Defective Product Manufacturer

If the accident was caused by a defect in the commercial truck, such as defective design or manufacturing, the manufacturer of the truck may be held liable. If a defective auto part caused the accident, the manufacturer of the defective auto part can be held liable. Defective parts may include:

  • Brakes
  • Tires
  • Steering columns
  • Axles

Cargo Loaders

A third party usually loads a commercial truck. If the cargo is not loaded properly, it can fall out of the back of the truck and hit other motorists on the roadway or cause the truck to tip over. An example of improper loading of cargo is failing to use the appropriate number of tie downs to prevent items from moving around when the truck is in motion. 

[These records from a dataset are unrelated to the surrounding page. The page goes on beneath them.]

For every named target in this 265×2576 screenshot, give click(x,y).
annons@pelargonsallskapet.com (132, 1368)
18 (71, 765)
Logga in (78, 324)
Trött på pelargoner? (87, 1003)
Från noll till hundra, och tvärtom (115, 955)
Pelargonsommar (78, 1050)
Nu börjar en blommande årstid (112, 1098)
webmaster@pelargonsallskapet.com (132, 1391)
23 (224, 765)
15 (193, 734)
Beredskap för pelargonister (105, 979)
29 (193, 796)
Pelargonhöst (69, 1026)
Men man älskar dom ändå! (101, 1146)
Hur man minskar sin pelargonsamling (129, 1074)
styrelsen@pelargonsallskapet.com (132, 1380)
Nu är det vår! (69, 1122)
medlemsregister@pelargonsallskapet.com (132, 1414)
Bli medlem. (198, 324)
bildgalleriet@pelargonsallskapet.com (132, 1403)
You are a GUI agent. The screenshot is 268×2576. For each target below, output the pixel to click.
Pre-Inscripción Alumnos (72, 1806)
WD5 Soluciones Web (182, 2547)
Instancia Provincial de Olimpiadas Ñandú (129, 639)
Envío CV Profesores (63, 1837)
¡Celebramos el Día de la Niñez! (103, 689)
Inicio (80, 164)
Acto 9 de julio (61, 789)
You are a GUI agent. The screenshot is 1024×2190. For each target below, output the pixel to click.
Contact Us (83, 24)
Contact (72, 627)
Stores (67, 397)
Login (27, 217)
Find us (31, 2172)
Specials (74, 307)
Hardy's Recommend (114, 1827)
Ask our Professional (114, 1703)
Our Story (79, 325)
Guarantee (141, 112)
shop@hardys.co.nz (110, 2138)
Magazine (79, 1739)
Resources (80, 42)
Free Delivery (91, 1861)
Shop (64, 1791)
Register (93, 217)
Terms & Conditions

In other situations, the load can shift and make the trailer off balance, causing the driver to lose control of the truck. This could be from failing to use the proper equipment to keep the cargo stable or overloading the truck.  

Maintenance Crew

A third party may complete routine maintenance on the commercial truck. This could include making repairs or adjustments to the brakes, engine, wheels, tires or trailer.

If the third party in charge of maintenance neglects to do these or other repairs or files fraudulent repair records, it may be held liable for the crash.

Other Parties

There are a variety of other parties who could have some amount of fault in the crash, including:

  • Brokers
  • Shippers
  • Receivers
  • Roadway maintenance departments

Establishing Liability

Before a truck accident victim can recover compensation from any of the parties above, he or she must be able to establish liability. This process involves gathering evidence to show how the at-fault party’s actions contributed to the accident.

There are different ways to establish liability, depending on which party was liable. For example, in a case against a truck driver, showing a police report that finds the truck driver was speeding or otherwise violating traffic laws may help establish this liability. For claims against trucking companies, employment records and log records may show how the company violated federal regulations.

The experienced truck accident lawyers at PKSD can review black box evidence, detailed logs regarding working hours and maintenance reviews to determine the potential factors that contributed to the accident.  

Seek a Lawyer’s Help After a Truck Accident

Being injured in a truck accident can be an overwhelming situation for many individuals. Injuries from these accidents are often severe and the process for obtaining legal compensation can be extremely complicated and time-consuming.  

If you have been injured in a commercial truck accident, it is important that you have an attorney who understands how to navigate these complex cases. The attorneys at PKSD have years of experience in collecting evidence against truck drivers and other at-fault parties. We are prepared to fight to make sure you are fairly compensated for the injuries you sustained.